(13e partie)
Dès la première semaine du mois de janvier 2025, le Conseil Electoral Provisoire (CEP) avait commencé la mobilisation générale à travers tout le pays en vue de l’organisation du référendum constitutionnel préconisé par les autorités. C’est le lancement de l’opération Bureaux Référendaires Départementaux (BRD) et Bureaux Référendaires Communaux (BRC) .Ces structures, d’après le CEP, deviendront par la suite des BED et BEC – Bureaux Electoraux Départementaux et Bureaux Electoraux Communaux- comme au bon vieux temps des premiers scrutins des années 90. Une vaste campagne de recrutement était lancée à travers le territoire en vue de combler les différents postes à pourvoir pour les deux structures mentionnées plus haut. En effet, par une note de presse du CEP datée du 10 janvier 2025, on apprenait que : « Dans le cadre de l’organisation du référendum et des élections à venir, le Conseil Électoral Provisoire (CEP) invite les citoyennes et citoyens qualifiés (es) à soumettre leur candidature pour les postes de membres des Bureaux Référendaires Départementaux (BRD) et des Bureaux Référendaires Communaux (BRC).
Postes à pourvoir : – Membres des BRD : 2 par département, un (e) vice-Président (e) et un (e) Secrétaire-trésorier (ère). – Membres des BRC : 3 par commune, un (e) Président (e), un (e) vice-Présidente et un (e) Secrétaire-trésorier (ère). Qualifications requises : 1. Être de nationalité haïtienne et résider dans le département ou la commune concernée ; 2. Être âgé de 25 ans au moins pour le BRC et de 30 ans au moins pour le BRD ; 3. Jouir de ses droits civils et politiques ; 4. Être reconnu (e) pour son intégrité et sa moralité ; 5. Être titulaire d’un diplôme universitaire ; 6. Avoir une expérience dans les domaines administratif, légal, électoral, ou communautaire constitue un atout. Missions principales : – Superviser et coordonner les opérations référendaires au niveau départemental ou communal ; – Participer activement à l’organisation et à la mise en œuvre du référendum et des élections ; – Veiller au respect des procédures et des règlements électoraux en vigueur. Dossier de candidature : Les personnes intéressées doivent soumettre un dossier complet comprenant :
- Une lettre de motivation adressée au Conseil Électoral Provisoire ; 2. Un curriculum vitae (CV) détaillé ; 3. Une copie de la Carte d’identification nationale (CIN) ; 4. Une copie du numéro d’identification fiscale (NIF) ; 5. Un certificat de bonne vie et mœurs ; 6. Une copie des diplômes universitaires obtenus ; 7. Deux références professionnelles ou communautaires.

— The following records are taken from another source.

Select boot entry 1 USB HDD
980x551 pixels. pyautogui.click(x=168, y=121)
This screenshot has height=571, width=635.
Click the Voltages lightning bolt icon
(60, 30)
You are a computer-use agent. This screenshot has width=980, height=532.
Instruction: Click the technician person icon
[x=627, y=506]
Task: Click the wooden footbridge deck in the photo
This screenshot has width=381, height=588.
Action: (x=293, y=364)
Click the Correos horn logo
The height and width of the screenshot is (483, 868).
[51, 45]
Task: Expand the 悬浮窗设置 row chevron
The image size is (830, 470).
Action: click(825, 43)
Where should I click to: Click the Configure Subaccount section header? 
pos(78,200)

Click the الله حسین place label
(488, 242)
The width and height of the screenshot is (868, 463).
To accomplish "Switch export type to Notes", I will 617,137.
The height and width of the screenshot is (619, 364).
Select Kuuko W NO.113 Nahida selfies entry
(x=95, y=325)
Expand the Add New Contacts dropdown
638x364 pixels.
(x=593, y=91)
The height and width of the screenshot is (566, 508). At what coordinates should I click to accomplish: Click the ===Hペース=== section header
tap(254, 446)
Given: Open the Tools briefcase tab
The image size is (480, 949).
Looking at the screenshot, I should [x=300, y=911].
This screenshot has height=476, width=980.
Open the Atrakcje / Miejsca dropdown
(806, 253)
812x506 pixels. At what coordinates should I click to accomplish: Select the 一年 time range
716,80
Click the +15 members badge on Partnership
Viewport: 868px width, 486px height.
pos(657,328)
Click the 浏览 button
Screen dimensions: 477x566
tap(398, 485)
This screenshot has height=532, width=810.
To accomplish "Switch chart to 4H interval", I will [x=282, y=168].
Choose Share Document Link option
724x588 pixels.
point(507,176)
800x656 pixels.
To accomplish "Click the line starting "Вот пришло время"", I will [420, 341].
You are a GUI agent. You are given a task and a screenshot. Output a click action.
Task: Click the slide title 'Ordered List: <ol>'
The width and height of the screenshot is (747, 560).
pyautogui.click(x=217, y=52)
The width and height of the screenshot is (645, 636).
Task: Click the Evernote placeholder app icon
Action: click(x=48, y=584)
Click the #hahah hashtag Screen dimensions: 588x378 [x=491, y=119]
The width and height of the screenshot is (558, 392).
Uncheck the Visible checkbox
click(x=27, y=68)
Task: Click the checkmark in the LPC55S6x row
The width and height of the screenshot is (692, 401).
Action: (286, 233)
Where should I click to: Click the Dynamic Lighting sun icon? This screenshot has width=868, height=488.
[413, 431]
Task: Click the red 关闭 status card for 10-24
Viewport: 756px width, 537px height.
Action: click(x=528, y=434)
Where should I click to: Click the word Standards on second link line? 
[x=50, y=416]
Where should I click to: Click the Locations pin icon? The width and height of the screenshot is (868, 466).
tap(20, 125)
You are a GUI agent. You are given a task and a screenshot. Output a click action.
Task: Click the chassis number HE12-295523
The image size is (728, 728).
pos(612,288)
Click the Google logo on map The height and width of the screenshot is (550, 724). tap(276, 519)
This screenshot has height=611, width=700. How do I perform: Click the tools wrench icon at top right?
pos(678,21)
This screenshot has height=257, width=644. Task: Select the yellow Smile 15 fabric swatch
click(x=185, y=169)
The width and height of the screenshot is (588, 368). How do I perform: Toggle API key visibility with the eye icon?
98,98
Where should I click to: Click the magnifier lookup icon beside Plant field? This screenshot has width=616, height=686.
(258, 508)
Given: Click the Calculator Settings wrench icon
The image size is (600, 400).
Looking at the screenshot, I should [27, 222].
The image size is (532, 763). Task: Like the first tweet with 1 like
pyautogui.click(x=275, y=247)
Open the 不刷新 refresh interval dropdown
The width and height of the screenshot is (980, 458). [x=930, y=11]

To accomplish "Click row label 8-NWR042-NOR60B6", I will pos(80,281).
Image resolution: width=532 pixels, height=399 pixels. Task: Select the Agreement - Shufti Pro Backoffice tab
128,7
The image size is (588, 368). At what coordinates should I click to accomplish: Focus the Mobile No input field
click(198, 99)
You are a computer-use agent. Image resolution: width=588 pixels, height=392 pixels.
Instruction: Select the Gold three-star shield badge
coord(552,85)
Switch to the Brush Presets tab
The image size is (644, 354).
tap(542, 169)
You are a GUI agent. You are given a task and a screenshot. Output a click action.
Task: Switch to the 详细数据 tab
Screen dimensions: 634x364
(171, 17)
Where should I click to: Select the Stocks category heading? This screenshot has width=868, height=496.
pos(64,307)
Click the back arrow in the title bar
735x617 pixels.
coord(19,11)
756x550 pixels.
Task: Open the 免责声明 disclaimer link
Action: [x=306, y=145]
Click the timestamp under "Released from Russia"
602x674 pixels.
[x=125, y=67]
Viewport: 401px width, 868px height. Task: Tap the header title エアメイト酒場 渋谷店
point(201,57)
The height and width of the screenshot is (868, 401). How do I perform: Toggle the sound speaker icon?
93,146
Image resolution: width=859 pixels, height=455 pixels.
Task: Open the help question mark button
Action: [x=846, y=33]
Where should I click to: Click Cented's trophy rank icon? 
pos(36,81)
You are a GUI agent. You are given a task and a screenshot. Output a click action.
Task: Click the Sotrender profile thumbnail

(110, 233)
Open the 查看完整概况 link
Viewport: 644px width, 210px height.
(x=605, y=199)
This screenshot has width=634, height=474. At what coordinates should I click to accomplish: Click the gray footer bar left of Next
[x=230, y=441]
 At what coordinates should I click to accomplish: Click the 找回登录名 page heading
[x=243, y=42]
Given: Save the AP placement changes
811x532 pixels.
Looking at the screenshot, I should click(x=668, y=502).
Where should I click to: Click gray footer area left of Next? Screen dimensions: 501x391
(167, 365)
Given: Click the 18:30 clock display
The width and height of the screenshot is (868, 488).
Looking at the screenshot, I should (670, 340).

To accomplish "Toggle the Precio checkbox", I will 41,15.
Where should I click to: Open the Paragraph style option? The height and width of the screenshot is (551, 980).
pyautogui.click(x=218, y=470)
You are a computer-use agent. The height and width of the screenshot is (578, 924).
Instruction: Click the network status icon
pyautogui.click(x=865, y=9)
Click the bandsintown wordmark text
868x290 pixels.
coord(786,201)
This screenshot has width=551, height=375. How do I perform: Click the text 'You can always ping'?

Dépôt des candidatures : Les dossiers de candidature seront reçus au Bureau Départemental du CEP du 13 au 16 janvier 2025. Les candidatures féminines sont vivement encouragées. Concours : Le concours aura lieu le dimanche 19 janvier 2025 à l’adresse qui sera communiqué ultérieurement par le Président du Bureau Électoral Départemental (BED) ». Compte tenu de la situation sécuritaire dans le département l’Ouest et les difficultés pour les citoyens de se déplacer, les Conseillers électoraux avaient pris en compte cette problématique. Si pour tous les autres départements, les intéressés devaient s’inscrire au siège de la Délégation départementale, pour le département Ouest, notamment pour les habitants de la Région des Palmes (Gressier, Léogâne, Grand-Goâve, Petit-Goâve) il fallait s’y résoudre à se rendre à …Miragoâne, dans le département des Nippes pour déposer sa candidature au BED pour l’un des postes à pourvoir.
Le 20 janvier 2025, on apprend qu’une foultitude de candidats s’était déplacée dans les différents bureaux des Délégations départementales des dix départements pour y être inscrits. Selon le Président du CEP, monsieur Patrick Saint-Hilaire, qui visitait le dimanche 19 janvier un Centre d’évaluation domicilié au Lycée de Pétion-Ville, pas moins de 2000 postulants aux BRD et BRC avaient fait le déplacement. Le patron de l’institution électorale se réjouissait que parmi les milliers de candidats, on comptait beaucoup de jeunes.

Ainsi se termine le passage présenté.